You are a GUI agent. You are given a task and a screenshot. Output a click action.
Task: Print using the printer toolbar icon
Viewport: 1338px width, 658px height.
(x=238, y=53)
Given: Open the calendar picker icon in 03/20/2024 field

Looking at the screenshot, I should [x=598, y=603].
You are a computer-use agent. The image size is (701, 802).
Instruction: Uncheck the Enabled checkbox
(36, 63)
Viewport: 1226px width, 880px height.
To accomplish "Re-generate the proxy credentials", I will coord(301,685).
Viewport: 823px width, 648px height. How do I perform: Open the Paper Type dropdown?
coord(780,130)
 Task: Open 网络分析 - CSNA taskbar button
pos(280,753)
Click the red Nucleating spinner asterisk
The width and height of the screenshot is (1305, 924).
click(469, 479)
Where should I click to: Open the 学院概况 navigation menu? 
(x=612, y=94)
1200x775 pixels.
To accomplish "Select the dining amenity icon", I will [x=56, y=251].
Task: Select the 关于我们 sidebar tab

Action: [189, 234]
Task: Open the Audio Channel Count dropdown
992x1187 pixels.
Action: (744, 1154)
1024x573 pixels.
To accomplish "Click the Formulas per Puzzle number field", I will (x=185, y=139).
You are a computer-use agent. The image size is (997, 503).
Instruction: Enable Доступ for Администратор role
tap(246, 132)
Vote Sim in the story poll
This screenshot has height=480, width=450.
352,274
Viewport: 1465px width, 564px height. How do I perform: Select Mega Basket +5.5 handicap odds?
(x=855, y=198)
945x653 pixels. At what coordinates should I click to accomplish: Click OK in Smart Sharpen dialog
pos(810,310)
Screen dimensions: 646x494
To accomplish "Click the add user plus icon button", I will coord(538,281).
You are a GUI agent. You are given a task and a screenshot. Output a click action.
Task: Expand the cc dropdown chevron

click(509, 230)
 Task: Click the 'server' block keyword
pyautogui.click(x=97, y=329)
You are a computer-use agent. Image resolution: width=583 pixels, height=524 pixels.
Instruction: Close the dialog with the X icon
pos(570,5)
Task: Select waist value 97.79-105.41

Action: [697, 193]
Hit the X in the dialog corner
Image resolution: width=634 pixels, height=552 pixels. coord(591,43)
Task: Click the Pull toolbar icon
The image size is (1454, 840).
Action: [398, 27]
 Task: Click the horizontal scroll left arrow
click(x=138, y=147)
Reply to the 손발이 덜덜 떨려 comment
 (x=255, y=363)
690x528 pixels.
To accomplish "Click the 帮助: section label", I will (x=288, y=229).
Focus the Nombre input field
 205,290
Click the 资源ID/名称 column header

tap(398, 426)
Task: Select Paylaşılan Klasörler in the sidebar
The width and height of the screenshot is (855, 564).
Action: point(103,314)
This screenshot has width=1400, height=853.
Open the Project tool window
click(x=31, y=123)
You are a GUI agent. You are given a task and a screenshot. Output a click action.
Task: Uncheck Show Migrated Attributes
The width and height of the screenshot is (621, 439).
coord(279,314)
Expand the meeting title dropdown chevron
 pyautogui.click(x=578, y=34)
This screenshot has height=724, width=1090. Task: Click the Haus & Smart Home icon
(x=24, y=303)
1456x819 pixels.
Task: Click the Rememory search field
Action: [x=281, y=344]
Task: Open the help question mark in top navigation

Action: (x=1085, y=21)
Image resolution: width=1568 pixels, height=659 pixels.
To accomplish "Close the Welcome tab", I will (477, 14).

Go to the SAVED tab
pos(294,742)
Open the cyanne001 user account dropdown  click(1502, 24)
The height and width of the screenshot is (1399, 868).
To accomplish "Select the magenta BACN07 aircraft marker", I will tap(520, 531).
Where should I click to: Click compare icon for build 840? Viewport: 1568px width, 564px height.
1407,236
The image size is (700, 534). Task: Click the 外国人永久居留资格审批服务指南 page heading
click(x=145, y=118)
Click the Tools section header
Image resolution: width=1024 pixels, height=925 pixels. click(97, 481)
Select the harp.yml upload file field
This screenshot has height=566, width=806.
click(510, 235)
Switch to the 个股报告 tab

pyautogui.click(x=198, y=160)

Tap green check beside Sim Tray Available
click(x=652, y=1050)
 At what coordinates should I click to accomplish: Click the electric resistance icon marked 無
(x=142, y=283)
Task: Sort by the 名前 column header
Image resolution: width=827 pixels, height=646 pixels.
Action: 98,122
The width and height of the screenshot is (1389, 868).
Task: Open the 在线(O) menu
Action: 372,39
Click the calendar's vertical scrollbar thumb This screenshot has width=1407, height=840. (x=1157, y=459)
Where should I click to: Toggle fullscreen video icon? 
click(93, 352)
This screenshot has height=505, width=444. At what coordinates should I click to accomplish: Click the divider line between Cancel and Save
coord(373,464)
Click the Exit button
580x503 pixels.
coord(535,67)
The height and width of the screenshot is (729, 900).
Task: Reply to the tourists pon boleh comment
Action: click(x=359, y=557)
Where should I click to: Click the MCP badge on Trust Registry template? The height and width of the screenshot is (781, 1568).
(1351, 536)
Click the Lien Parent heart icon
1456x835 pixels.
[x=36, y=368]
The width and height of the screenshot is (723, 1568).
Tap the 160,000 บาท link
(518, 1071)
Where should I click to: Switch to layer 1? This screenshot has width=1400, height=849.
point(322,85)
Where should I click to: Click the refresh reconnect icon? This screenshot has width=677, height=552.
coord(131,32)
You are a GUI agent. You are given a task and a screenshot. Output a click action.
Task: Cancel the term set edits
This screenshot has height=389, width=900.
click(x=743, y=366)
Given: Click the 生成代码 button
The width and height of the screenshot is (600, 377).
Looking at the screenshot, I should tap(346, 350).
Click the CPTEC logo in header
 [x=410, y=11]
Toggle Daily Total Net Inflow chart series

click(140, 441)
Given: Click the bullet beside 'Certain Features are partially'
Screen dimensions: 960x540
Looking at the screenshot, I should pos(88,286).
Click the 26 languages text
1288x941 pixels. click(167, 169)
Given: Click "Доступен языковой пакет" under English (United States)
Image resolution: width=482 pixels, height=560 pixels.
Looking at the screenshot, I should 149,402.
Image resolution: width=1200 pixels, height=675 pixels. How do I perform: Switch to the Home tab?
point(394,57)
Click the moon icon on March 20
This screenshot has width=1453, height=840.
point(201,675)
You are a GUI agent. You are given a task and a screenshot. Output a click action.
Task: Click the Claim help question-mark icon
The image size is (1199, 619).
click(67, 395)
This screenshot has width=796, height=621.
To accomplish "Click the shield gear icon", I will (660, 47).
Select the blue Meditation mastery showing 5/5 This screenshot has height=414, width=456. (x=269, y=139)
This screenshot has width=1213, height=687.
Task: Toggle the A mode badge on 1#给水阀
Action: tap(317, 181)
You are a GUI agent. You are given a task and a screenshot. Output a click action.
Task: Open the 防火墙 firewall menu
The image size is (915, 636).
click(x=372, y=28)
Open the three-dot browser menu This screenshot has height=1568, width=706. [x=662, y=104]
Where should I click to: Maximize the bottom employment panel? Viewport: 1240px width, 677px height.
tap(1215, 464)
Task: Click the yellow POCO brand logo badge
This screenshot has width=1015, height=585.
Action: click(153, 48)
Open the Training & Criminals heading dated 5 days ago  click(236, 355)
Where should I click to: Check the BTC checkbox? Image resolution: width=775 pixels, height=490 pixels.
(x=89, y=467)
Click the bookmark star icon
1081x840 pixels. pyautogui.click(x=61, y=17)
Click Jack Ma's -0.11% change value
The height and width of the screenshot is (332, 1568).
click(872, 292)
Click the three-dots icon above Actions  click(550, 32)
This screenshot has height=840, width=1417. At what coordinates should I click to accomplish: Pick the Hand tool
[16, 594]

□ □ □ □

Work to complete — Could you arrange all of the material above as a JSON list of strings, with one string per line and blank lines left out?

Output —
[
  "You are a GUI agent. You are given a task and a screenshot. Output a click action.",
  "Task: Print using the printer toolbar icon",
  "Viewport: 1338px width, 658px height.",
  "(x=238, y=53)",
  "Given: Open the calendar picker icon in 03/20/2024 field",
  "Looking at the screenshot, I should [x=598, y=603].",
  "You are a computer-use agent. The image size is (701, 802).",
  "Instruction: Uncheck the Enabled checkbox",
  "(36, 63)",
  "Viewport: 1226px width, 880px height.",
  "To accomplish \"Re-generate the proxy credentials\", I will coord(301,685).",
  "Viewport: 823px width, 648px height. How do I perform: Open the Paper Type dropdown?",
  "coord(780,130)",
  " Task: Open 网络分析 - CSNA taskbar button",
  "pos(280,753)",
  "Click the red Nucleating spinner asterisk",
  "The width and height of the screenshot is (1305, 924).",
  "click(469, 479)",
  "Where should I click to: Open the 学院概况 navigation menu? ",
  "(x=612, y=94)",
  "1200x775 pixels.",
  "To accomplish \"Select the dining amenity icon\", I will [x=56, y=251].",
  "Task: Select the 关于我们 sidebar tab",
  "Action: [189, 234]",
  "Task: Open the Audio Channel Count dropdown",
  "992x1187 pixels.",
  "Action: (744, 1154)",
  "1024x573 pixels.",
  "To accomplish \"Click the Formulas per Puzzle number field\", I will (x=185, y=139).",
  "You are a computer-use agent. The image size is (997, 503).",
  "Instruction: Enable Доступ for Администратор role",
  "tap(246, 132)",
  "Vote Sim in the story poll",
  "This screenshot has height=480, width=450.",
  "352,274",
  "Viewport: 1465px width, 564px height. How do I perform: Select Mega Basket +5.5 handicap odds?",
  "(x=855, y=198)",
  "945x653 pixels. At what coordinates should I click to accomplish: Click OK in Smart Sharpen dialog",
  "pos(810,310)",
  "Screen dimensions: 646x494",
  "To accomplish \"Click the add user plus icon button\", I will coord(538,281).",
  "You are a GUI agent. You are given a task and a screenshot. Output a click action.",
  "Task: Expand the cc dropdown chevron",
  "click(509, 230)",
  " Task: Click the 'server' block keyword",
  "pyautogui.click(x=97, y=329)",
  "You are a computer-use agent. Image resolution: width=583 pixels, height=524 pixels.",
  "Instruction: Close the dialog with the X icon",
  "pos(570,5)",
  "Task: Select waist value 97.79-105.41",
  "Action: [697, 193]",
  "Hit the X in the dialog corner",
  "Image resolution: width=634 pixels, height=552 pixels. coord(591,43)",
  "Task: Click the Pull toolbar icon",
  "The image size is (1454, 840).",
  "Action: [398, 27]",
  " Task: Click the horizontal scroll left arrow",
  "click(x=138, y=147)",
  "Reply to the 손발이 덜덜 떨려 comment",
  " (x=255, y=363)",
  "690x528 pixels.",
  "To accomplish \"Click the 帮助: section label\", I will (x=288, y=229).",
  "Focus the Nombre input field",
  " 205,290",
  "Click the 资源ID/名称 column header",
  "tap(398, 426)",
  "Task: Select Paylaşılan Klasörler in the sidebar",
  "The width and height of the screenshot is (855, 564).",
  "Action: point(103,314)",
  "This screenshot has width=1400, height=853.",
  "Open the Project tool window",
  "click(x=31, y=123)",
  "You are a GUI agent. You are given a task and a screenshot. Output a click action.",
  "Task: Uncheck Show Migrated Attributes",
  "The width and height of the screenshot is (621, 439).",
  "coord(279,314)",
  "Expand the meeting title dropdown chevron",
  " pyautogui.click(x=578, y=34)",
  "This screenshot has height=724, width=1090. Task: Click the Haus & Smart Home icon",
  "(x=24, y=303)",
  "1456x819 pixels.",
  "Task: Click the Rememory search field",
  "Action: [x=281, y=344]",
  "Task: Open the help question mark in top navigation",
  "Action: (x=1085, y=21)",
  "Image resolution: width=1568 pixels, height=659 pixels.",
  "To accomplish \"Close the Welcome tab\", I will (477, 14).",
  "Go to the SAVED tab",
  "pos(294,742)",
  "Open the cyanne001 user account dropdown  click(1502, 24)",
  "The height and width of the screenshot is (1399, 868).",
  "To accomplish \"Select the magenta BACN07 aircraft marker\", I will tap(520, 531).",
  "Where should I click to: Click compare icon for build 840? Viewport: 1568px width, 564px height.",
  "1407,236",
  "The image size is (700, 534). Task: Click the 外国人永久居留资格审批服务指南 page heading",
  "click(x=145, y=118)",
  "Click the Tools section header",
  "Image resolution: width=1024 pixels, height=925 pixels. click(97, 481)",
  "Select the harp.yml upload file field",
  "This screenshot has height=566, width=806.",
  "click(510, 235)",
  "Switch to the 个股报告 tab",
  "pyautogui.click(x=198, y=160)",
  "Tap green check beside Sim Tray Available",
  "click(x=652, y=1050)",
  " At what coordinates should I click to accomplish: Click the electric resistance icon marked 無",
  "(x=142, y=283)",
  "Task: Sort by the 名前 column header",
  "Image resolution: width=827 pixels, height=646 pixels.",
  "Action: 98,122",
  "The width and height of the screenshot is (1389, 868).",
  "Task: Open the 在线(O) menu",
  "Action: 372,39",
  "Click the calendar's vertical scrollbar thumb This screenshot has width=1407, height=840. (x=1157, y=459)",
  "Where should I click to: Toggle fullscreen video icon? ",
  "click(93, 352)",
  "This screenshot has height=505, width=444. At what coordinates should I click to accomplish: Click the divider line between Cancel and Save",
  "coord(373,464)",
  "Click the Exit button",
  "580x503 pixels.",
  "coord(535,67)",
  "The height and width of the screenshot is (729, 900).",
  "Task: Reply to the tourists pon boleh comment",
  "Action: click(x=359, y=557)",
  "Where should I click to: Click the MCP badge on Trust Registry template? The height and width of the screenshot is (781, 1568).",
  "(1351, 536)",
  "Click the Lien Parent heart icon",
  "1456x835 pixels.",
  "[x=36, y=368]",
  "The width and height of the screenshot is (723, 1568).",
  "Tap the 160,000 บาท link",
  "(518, 1071)",
  "Where should I click to: Switch to layer 1? This screenshot has width=1400, height=849.",
  "point(322,85)",
  "Where should I click to: Click the refresh reconnect icon? This screenshot has width=677, height=552.",
  "coord(131,32)",
  "You are a GUI agent. You are given a task and a screenshot. Output a click action.",
  "Task: Cancel the term set edits",
  "This screenshot has height=389, width=900.",
  "click(x=743, y=366)",
  "Given: Click the 生成代码 button",
  "The width and height of the screenshot is (600, 377).",
  "Looking at the screenshot, I should tap(346, 350).",
  "Click the CPTEC logo in header",
  " [x=410, y=11]",
  "Toggle Daily Total Net Inflow chart series",
  "click(140, 441)",
  "Given: Click the bullet beside 'Certain Features are partially'",
  "Screen dimensions: 960x540",
  "Looking at the screenshot, I should pos(88,286).",
  "Click the 26 languages text",
  "1288x941 pixels. click(167, 169)",
  "Given: Click \"Доступен языковой пакет\" under English (United States)",
  "Image resolution: width=482 pixels, height=560 pixels.",
  "Looking at the screenshot, I should 149,402.",
  "Image resolution: width=1200 pixels, height=675 pixels. How do I perform: Switch to the Home tab?",
  "point(394,57)",
  "Click the moon icon on March 20",
  "This screenshot has width=1453, height=840.",
  "point(201,675)",
  "You are a GUI agent. You are given a task and a screenshot. Output a click action.",
  "Task: Click the Claim help question-mark icon",
  "The image size is (1199, 619).",
  "click(67, 395)",
  "This screenshot has width=796, height=621.",
  "To accomplish \"Click the shield gear icon\", I will (660, 47).",
  "Select the blue Meditation mastery showing 5/5 This screenshot has height=414, width=456. (x=269, y=139)",
  "This screenshot has width=1213, height=687.",
  "Task: Toggle the A mode badge on 1#给水阀",
  "Action: tap(317, 181)",
  "You are a GUI agent. You are given a task and a screenshot. Output a click action.",
  "Task: Open the 防火墙 firewall menu",
  "The image size is (915, 636).",
  "click(x=372, y=28)",
  "Open the three-dot browser menu This screenshot has height=1568, width=706. [x=662, y=104]",
  "Where should I click to: Maximize the bottom employment panel? Viewport: 1240px width, 677px height.",
  "tap(1215, 464)",
  "Task: Click the yellow POCO brand logo badge",
  "This screenshot has width=1015, height=585.",
  "Action: click(153, 48)",
  "Open the Training & Criminals heading dated 5 days ago  click(236, 355)",
  "Where should I click to: Check the BTC checkbox? Image resolution: width=775 pixels, height=490 pixels.",
  "(x=89, y=467)",
  "Click the bookmark star icon",
  "1081x840 pixels. pyautogui.click(x=61, y=17)",
  "Click Jack Ma's -0.11% change value",
  "The height and width of the screenshot is (332, 1568).",
  "click(872, 292)",
  "Click the three-dots icon above Actions  click(550, 32)",
  "This screenshot has height=840, width=1417. At what coordinates should I click to accomplish: Pick the Hand tool",
  "[16, 594]"
]